Under the Darien Zoning Regulations in effect in 2003 and 2004, the Board's conclusion would have ample support in the record. Under Section 210 of those Regulations, "Lot" is defined as "A parcel or plot of land, not divided by streets or property boundaries, which may be occupied by a building or buildings and accessory buildings, together with such open spaces as may be required under these Regulations, and having its principal frontage on a street." "Lot Line, Side" is defined as "Boundary line which separates two lots and one end of which intersects a front lot line." "Setback" is defined as "The minimum required distance from any street line or lot line to the closest point of any building, structure or use, measured in a straight line or lot line from such point." Both lots 10 and 11 would be considered "Lots" under these definitions and the construction of a residence on the boundary between two lots would be inconsistent with the side yard requirements of the regulations. Hence, if the 2003-04 regulations were in effect in 1955 they would furnish a grounds for the inference that the then owner of lots 10 and 11 intended to merge the two lots into one at that time. If such were the case the Board's finding that a merger had occurred in 1955 would have support in the record and the court would be required to dismiss the plaintiff's second appeal.
However, the record shows that the regulations regarding side yard setbacks in effect in 1955 when the Simons residence was constructed were quite different from the present regulations. The record contains a copy of the Darien Zoning Regulations revised to November 3, 1953 which set forth the regulations in effect in 1955. (Record Ex. 44 page 8 paragraphs D and E.) Under those regulations a "lot" or "plot" is defined as "a parcel of land in one recorded ownership occupied or to be occupied by one building and accessory buildings or uses customarily incident to it, including such open spaces as are required by these regulations, and such open spaces as are arranged or designed to be used in connection with such building." (Emphasis added.) A "side yard" is defined as "an open unoccupied space on the same lot with a building situated between the building and the side line of the lot . . ." Under the 1955 regulations lots 10 and 11 could be considered to be a single "lot" or "plot" for side yard setback purposes as long as they remained in the same ownership. Under such regulations there would be no necessity to comply with side yard setback requirements from an interior dividing line between lots 10 and 11 and hence no need to apply for a variance. The court concludes that the Darien Zoning Regulations in 1955 did not require that side yard setbacks be measured from the lot line, as under the present regulations, rather than the property line. Accordingly, the failure of the Simons to seek a variance of side yard setback requirements cannot furnish a basis for inferring their intent to merge their two full-sized, conforming lots into one oversized lot.

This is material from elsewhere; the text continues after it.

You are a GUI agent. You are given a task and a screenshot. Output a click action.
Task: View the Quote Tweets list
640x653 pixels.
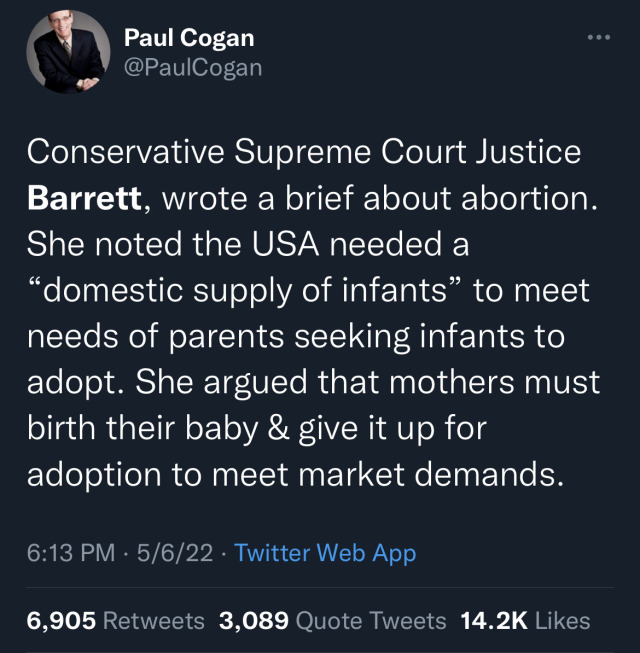[371, 621]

In the absence of other evidence supporting a finding of intention to merge, the status of the property as a single tax parcel, standing alone, does not provide an adequate independent ground to support Board's decision. Molic v. Zoning Board of Appeals, supra.
Since the record does not support the grounds on which the Board concluded that determined that Lots 10 and 11 had been intentionally merged in 1955, the court sustains the plaintiffs' appeal in FST CV 04-4001747 S from the August 16, 2004 decision of the Board confirming the ruling of the Zoning Enforcement Officer. The case is remanded to the Board for further proceeding not inconsistent with this opinion.